**Work instruction**
Answer these questions using the essay on the sand dunes below:
(a) What reading time does the essay list?
(b) What attracts the rare blue butterflies?
(c) What is at the center of the bramble flower?

**Selected passage**
---+---

Nature's Wordless Wisdom
Disentangling from the concept of linear time in favour of innate cues and inspired suggestions. By Lauren Bloxham
Reading time: 4 minutes
I walk out on the sand dunes most days, an area of special scientific interest for its delicate ecosystem and rich biodiversity. It’s a landscape shaped by the ebbs and flows of the ocean, the rising and falling tides, the fluctuations of the seasons and the cycles of the moon.
It can be a harsh and exposed environment, or it can look like a Caribbean dream. The water can be steel grey and frothing as it crashes onto the shoreline, or it can be transparent and turquoise as it laps gently on the sand. It’s the most dynamic natural environment I know. It is rich and alive. From the ground nesting birds nestled in the marram grass, to adders basking on the warm sandy trails that sew their threads through gorse and brambles…from glow worms that make the dark earth look like the night sky, to wild orchids whose vibrant colours attract equally vibrant rare blue butterflies.
Nature’s riches are like a soothing balm to my soul, and my daily pilgrimage becomes a meditation on life. I am alone here but never lonely. I am exposed here but I feel safe. In the safety of nature’s embrace, time no longer feels linear, it has an infinite depth that I am willing to drop into. Layer upon layer unpeels itself…on days where I arrive with an accumulation of tension, I feel the softening of my shoulders and the singing of my heart into spacious freedom. When I arrive with the strain of an emotional load my tears wash me clean, jolted by the sound of skylarks or the gentle hushing of waves. Sometimes my mind is so loud and so full that nature seems to send a different kind of medicine… an abrupt halt as I notice a basking adder, which inspires the kind of respectful awe which quickly changes my direction….or the catching of a bramble on my cardigan, where I find myself tangled for a short time.
Engaging logic and reason to untangle myself reminds me of how well my mind really can serve me at times.
As I stand tangled in brambles, I pay attention to the blossom which is beginning to pass now. At the centre of the flower is the early blackberry; small, hard, hairy, and currently very un-blackberry like. It looks unappetising, and probably tastes awful, even if I were to try and pick it (which I won’t), it would put up quite a fight before being extracted from its stem….it knows what it is though. There’s no doubt that this un-blackberry-like lump in the centre of the flower will become a ripe, sweet, and juicy blackberry.

---+---

**Given data**

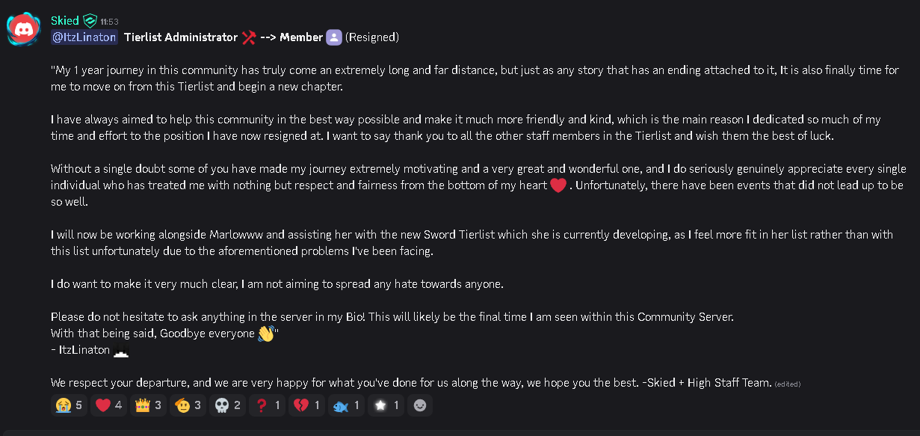Click the green server tag badge beside Skied
920x436 pixels.
[90, 21]
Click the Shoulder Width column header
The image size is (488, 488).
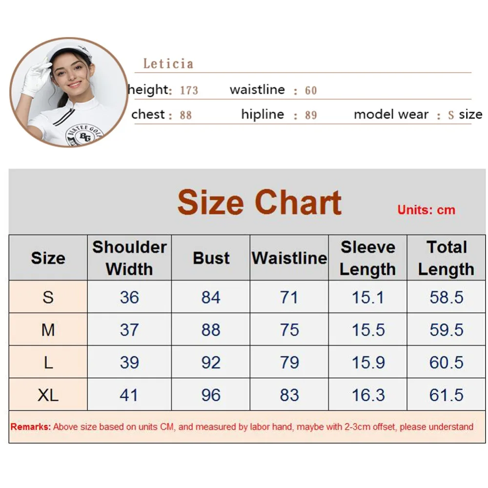pyautogui.click(x=129, y=258)
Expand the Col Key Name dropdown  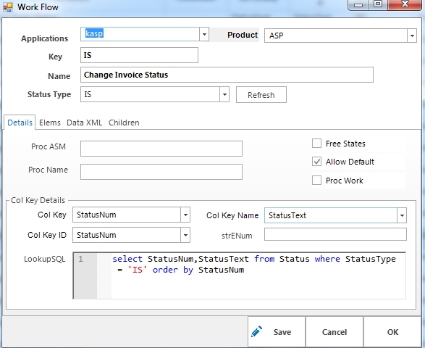[402, 215]
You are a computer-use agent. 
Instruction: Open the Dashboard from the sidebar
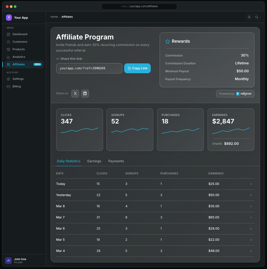coord(20,34)
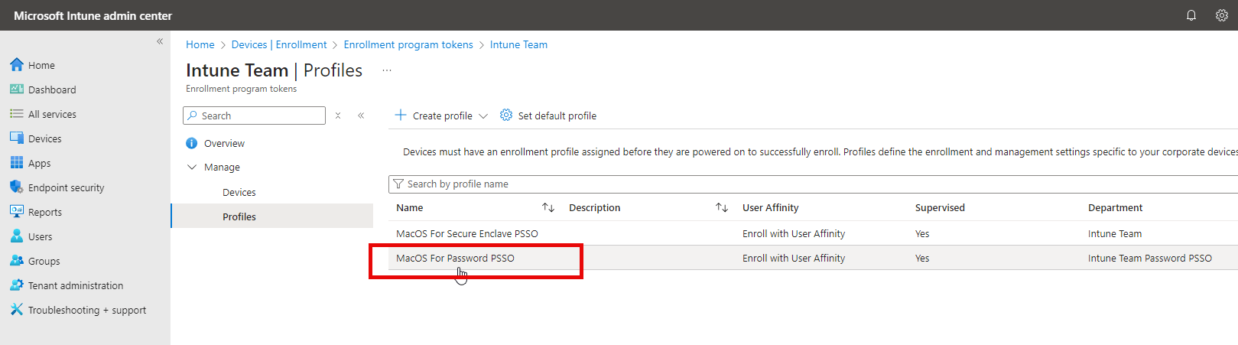Screen dimensions: 1238x345
Task: Collapse the left navigation sidebar
Action: click(160, 41)
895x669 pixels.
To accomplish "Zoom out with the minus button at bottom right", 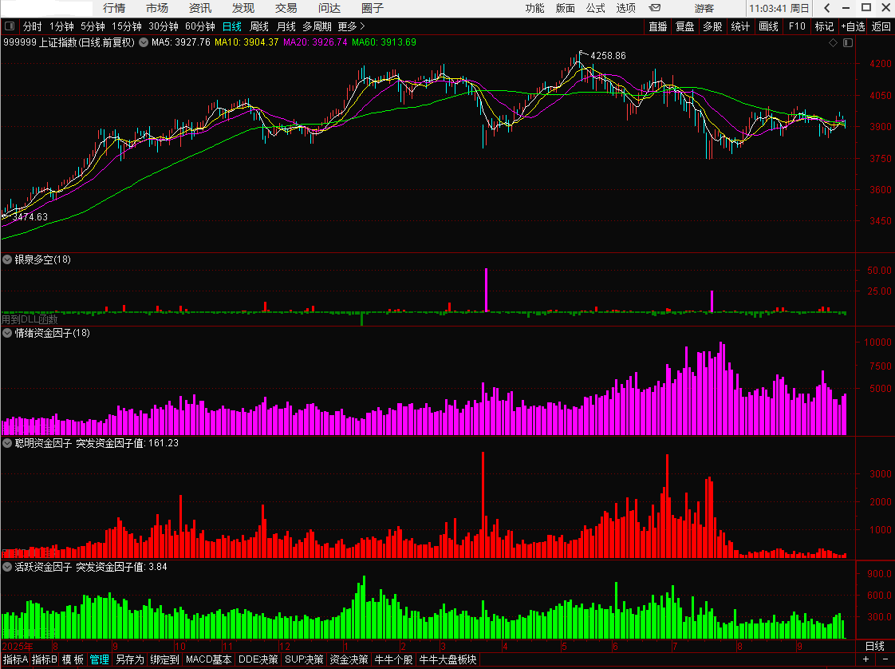I will (885, 659).
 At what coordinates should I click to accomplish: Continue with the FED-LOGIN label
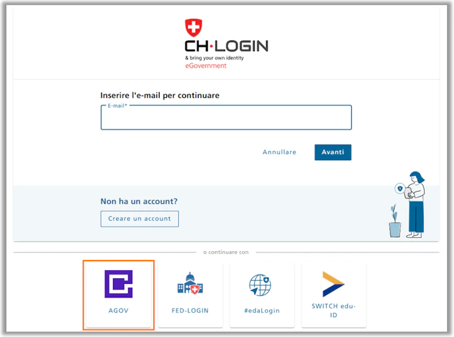click(190, 310)
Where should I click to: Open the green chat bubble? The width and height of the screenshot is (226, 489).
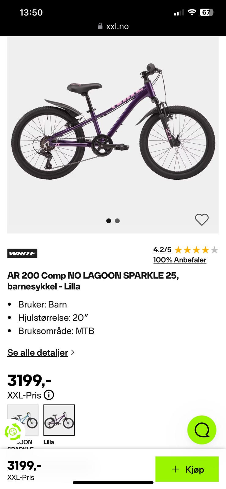202,430
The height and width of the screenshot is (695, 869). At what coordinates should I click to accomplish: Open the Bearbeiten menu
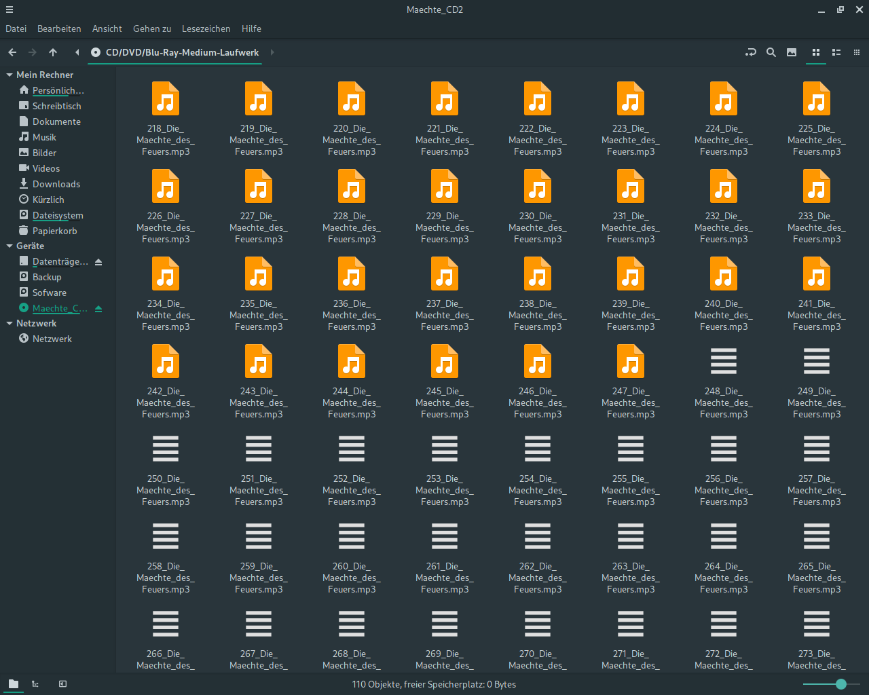(x=58, y=29)
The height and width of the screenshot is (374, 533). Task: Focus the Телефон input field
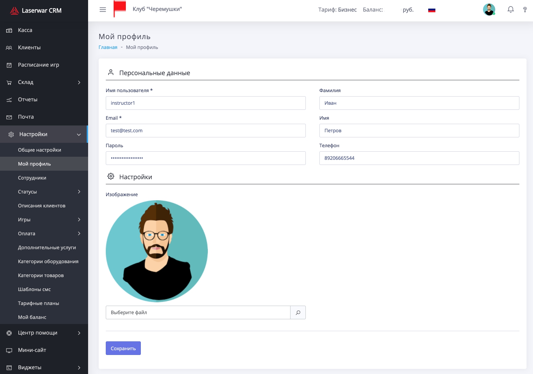pos(419,158)
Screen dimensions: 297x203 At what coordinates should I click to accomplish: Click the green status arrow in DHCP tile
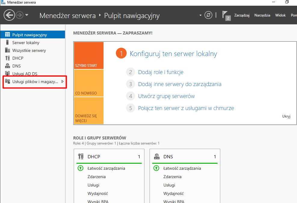(x=80, y=168)
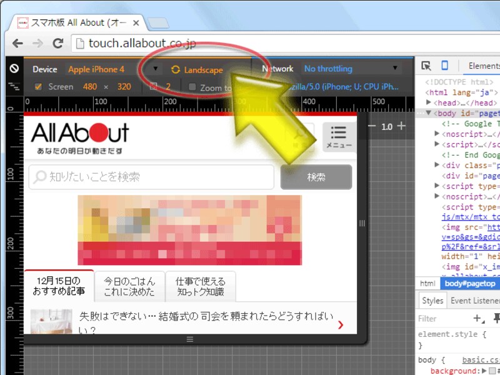Uncheck the Screen resolution checkbox
Image resolution: width=500 pixels, height=375 pixels.
click(x=38, y=87)
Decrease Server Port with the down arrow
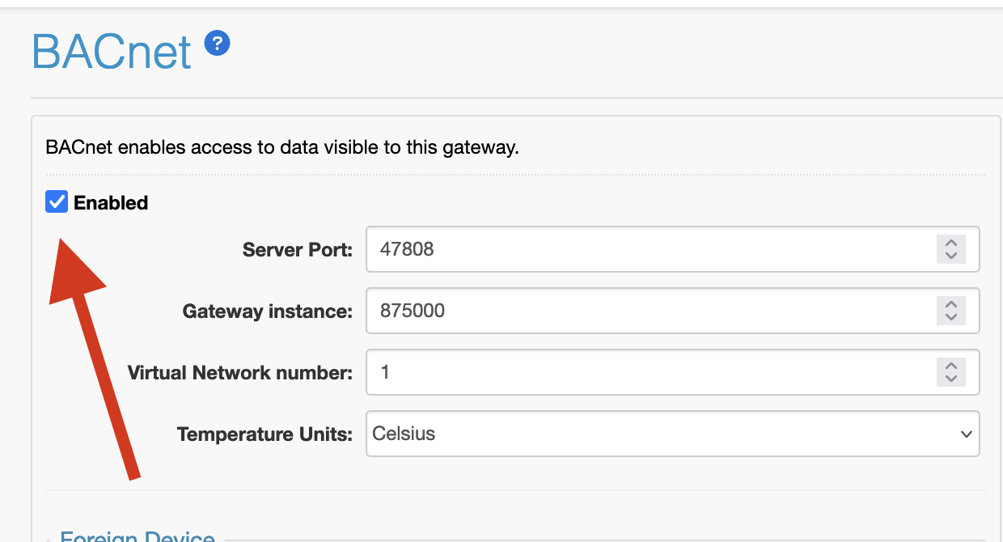 [951, 256]
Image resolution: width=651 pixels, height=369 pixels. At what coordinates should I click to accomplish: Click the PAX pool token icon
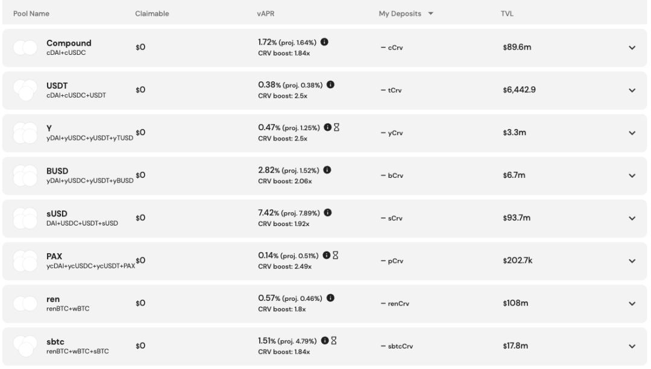[25, 260]
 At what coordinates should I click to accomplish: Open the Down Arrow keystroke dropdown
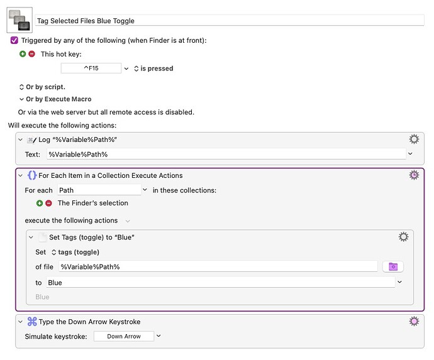pyautogui.click(x=159, y=336)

---+---

**Result for this task**
(a) Four minutes.
(b) The vibrant colors of wild orchids.
(c) The early blackberry, which is small, hard, and hairy.